| Literature DB >> 27066181 |
Martin Schobben1, Alan Stebbins2, Abbas Ghaderi3, Harald Strauss4, Dieter Korn1, Christoph Korte5.
Abstract
In post-Cambrian time, life on Earth experienced 5 major extinction events, likely instigated by adverse environmental conditions. Biodiversity loss among marine taxa, for at least 3 of these mass extinction events (Late Devonian, end-Permian and end-Triassic), has been connected with widespread oxygen-depleted and sulfide-bearing marine water. Furthermore, geochemical and sedimentary evidence suggest that these events correlate with rather abrupt climate warming and possibly increased terrestrial weathering. This suggests that biodiversity loss may be triggered by mechanisms intrinsic to the Earth system, notably, the biogeochemical sulfur and carbon cycle.

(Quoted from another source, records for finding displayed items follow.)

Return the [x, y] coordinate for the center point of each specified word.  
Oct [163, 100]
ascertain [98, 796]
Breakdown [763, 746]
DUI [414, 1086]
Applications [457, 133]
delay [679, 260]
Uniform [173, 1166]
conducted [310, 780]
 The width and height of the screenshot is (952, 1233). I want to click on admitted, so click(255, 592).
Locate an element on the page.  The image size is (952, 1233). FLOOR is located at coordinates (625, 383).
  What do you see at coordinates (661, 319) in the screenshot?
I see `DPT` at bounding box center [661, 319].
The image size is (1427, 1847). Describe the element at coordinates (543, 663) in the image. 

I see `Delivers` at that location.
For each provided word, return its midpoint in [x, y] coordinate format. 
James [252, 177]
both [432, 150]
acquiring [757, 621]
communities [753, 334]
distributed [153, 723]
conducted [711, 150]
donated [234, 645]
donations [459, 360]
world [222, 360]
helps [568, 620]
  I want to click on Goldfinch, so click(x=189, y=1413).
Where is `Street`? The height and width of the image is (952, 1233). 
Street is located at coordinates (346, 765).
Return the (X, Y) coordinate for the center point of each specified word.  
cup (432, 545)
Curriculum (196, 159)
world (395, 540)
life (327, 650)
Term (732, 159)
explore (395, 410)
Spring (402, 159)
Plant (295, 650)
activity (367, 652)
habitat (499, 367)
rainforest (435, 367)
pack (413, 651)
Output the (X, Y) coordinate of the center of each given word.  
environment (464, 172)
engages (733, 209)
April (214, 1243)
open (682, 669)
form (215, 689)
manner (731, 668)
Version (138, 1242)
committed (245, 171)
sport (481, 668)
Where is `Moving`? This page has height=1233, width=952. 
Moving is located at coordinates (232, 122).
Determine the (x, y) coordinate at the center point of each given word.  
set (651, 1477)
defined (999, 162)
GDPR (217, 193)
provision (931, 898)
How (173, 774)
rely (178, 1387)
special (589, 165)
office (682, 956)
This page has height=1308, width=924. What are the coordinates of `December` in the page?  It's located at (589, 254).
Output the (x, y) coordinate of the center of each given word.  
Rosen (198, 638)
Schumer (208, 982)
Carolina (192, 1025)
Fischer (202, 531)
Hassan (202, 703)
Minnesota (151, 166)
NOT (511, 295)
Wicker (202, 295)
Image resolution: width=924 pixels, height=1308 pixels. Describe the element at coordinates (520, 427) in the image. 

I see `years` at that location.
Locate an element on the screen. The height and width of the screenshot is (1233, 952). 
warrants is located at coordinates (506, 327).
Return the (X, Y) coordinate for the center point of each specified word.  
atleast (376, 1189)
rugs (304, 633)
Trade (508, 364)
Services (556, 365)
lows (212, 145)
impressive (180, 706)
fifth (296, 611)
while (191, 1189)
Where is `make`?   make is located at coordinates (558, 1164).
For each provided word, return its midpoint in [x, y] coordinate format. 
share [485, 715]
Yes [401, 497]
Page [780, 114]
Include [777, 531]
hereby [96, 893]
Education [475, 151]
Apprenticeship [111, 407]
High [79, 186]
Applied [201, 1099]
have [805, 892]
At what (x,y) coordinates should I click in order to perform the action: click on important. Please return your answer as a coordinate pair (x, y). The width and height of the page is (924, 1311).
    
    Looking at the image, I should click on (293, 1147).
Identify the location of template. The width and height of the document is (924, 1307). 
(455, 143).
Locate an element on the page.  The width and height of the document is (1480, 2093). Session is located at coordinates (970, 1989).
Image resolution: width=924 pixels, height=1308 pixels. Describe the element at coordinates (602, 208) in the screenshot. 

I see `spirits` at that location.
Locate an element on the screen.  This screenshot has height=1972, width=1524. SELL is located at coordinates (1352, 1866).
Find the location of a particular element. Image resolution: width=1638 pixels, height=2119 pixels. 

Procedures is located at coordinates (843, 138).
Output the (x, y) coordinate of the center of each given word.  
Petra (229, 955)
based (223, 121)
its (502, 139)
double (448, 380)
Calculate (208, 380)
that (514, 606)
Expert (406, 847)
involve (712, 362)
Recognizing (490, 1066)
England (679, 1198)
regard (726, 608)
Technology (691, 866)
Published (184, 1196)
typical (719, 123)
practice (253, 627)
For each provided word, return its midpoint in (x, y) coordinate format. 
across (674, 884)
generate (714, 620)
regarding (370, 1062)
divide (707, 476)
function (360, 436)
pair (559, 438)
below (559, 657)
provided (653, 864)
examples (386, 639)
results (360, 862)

This climate warming feedback produces large-scale eutrophication on the continental shelf, which, in turn, expands oxygen minimum zones by increased respiration, which can turn to a sulfidic state by increased microbial-sulfate reduction due to increased availability of organic matter. A plankton community turnover from a high-diversity eukaryote to high-biomass bacterial dominated food web is the catalyst proposed in this anoxia-extinction scenario and stands in stark contrast to the postulated productivity collapse suggested for the end-Cretaceous mass extinction. This cascade of events is relevant for the future ocean under predicted greenhouse driven climate change. The exacerbation of anoxic "dead" zones is already progressing in modern oceanic environments, and this is likely to increase due to climate induced continental weathering and resulting eutrophication of the oceans.Entities:
Keywords: climate change; climate feedbacks; marine anoxia and euxinia; mass extinctions; microbial-sulfate reduction
Year: 2015 PMID: 27066181 PMCID: PMC4802792 DOI: 10.1080/19420889.2015.1115162
Source DB: PubMed Journal: Commun Integr Biol ISSN: 1942-0889
Figure 1.A conceptual model for the productivity feedback as envisioned for the latest Permian. In the sketched scenario CO2-outgassing associated with emplacement of the Siberian Trap basalt is held responsible for climate warming and consequential increased continental weathering by an amplified hydrological cycle but also massive destruction of vegetation. Increased river discharge (here depicted as a braided river system) supplies the ocean with excess nutrients. Eutrophication of the ocean starts a vigorous carbon loop driven by microbial respiration within the water column where, among other metabolic pathways, microbial-sulfate reduction plays a pivotal role. Artwork by Mark Schobben.